Mój główny cel na 2016 rok to ukończenie dystansu 1/2 Ironman, tutaj istotny jest akcent na 'ukończenie’ nie nastawiam się jeszcze na wynik, ale na ukończenie. W miarę upływu czasu i postępów ten cel może się zmienić tak jak to było z moim planem na Maraton, ale na dzień dzisiejszy ukończenie takiego dystansu jest dla mnie wystarczającym wyzwaniem. Jeśli wszystko pójdzie zgodnie z planem z połówką chciałbym się zmierzyć w okolicach września, najpóźniej w październiku. Ostatnim ważnym testem będzie dystans sprinterski w Gdyni.


Teraz skoro cel główny już jest, dochodzi kilka 'mniejszych’ (pobocznych) wyzwań, które będą moimi punktami kontrolnymi (checkpointami), potwierdzającymi, że jestem na właściwej drodze (lub nie  ). Takie punkty kontrolne bardzo pomagają wytrwać w swoim postanowieniu – dużo łatwiej jest zaplanować sobie i wytrwać w swoim mniejszym i bliższym postanowieniu np. przepłynięcie 1000 metrów w lutym, niż dążenie do głównego celu oddalonego o kilka miesięcy a czasem nawet lat – np. zdobycie slota na Hawaje w 2018.


Pierwszym i najważniejszym wyzwaniem jest – drobiazg  … nauczyć się pływać  , najlepiej kraulem, a jak będzie bardzo słabo to będę się ratował żabką. Dla mnie nauczyć się pływać to znaczy być w stanie pokonać 1000 metrów w czasie około 22 minut. To jest mój szacunkowy cel na ten sezon. Na koniec roku 2015, czyli po 7 tygodniach treningów chciałem przepłynąć 100 metrów kraulem bez odpoczynku i cel ten osiągnąłem z nawiązką (150 metrów) 29 grudnia. Jestem na dobrej drodze, ale oczywiście aby pokonać 1000 metrów w 22 minuty czeka mnie jeszcze sporo pracy. Na razie na szczęście łatwo mi się tutaj zmotywować do intensywnych treningów i pracy, ponieważ zaczynając z mojego pułapu 'zero’ postępy widać praktycznie na każdych zajęciach i za każdym razem mam nowy rekord.

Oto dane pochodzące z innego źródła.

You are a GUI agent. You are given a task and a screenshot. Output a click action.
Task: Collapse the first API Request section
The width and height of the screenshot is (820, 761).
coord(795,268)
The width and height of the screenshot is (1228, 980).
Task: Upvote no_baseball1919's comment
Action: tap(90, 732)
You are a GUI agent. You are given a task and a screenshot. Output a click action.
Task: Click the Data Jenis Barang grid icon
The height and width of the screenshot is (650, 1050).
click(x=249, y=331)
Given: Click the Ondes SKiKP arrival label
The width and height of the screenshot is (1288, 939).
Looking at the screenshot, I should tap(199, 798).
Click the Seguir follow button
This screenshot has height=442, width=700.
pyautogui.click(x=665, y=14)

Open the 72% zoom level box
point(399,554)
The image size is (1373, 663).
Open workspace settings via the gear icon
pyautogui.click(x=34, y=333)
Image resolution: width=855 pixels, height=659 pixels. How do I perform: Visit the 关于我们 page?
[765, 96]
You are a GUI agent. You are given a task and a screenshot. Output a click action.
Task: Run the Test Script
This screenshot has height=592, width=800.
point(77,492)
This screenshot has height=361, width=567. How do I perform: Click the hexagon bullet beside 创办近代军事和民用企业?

Kolejnym ważnym punktem będzie opanowanie jazdy na rowerze szosowym. Tutaj podświadomie czuję, że warto abym sobie najpierw taki rower kupił i to jest mój plan na ten miesiąc. Nie do końca jeszcze wiem co to dokładnie będzie, ale jakiś ogólnym pogląd już mam, szukam dobrych porad z każdej strony oraz posiłkuję się literaturą. Wiem już czym się różni rower czasowy od roweru szosowego i jaki będzie dla mnie początkującego amatora lepszym wyborem na początek  .

Jak na razie raz w tygodniu oddaję się godzinnym zajęciom ze spinningu aby wyrobić podstawy i przyzwyczaić się do pedałowania w takich pięknych okolicznościach przyrody:

IMG 2109


Z rowerem na szczęście nie jest aż tak źle jak z pływaniem.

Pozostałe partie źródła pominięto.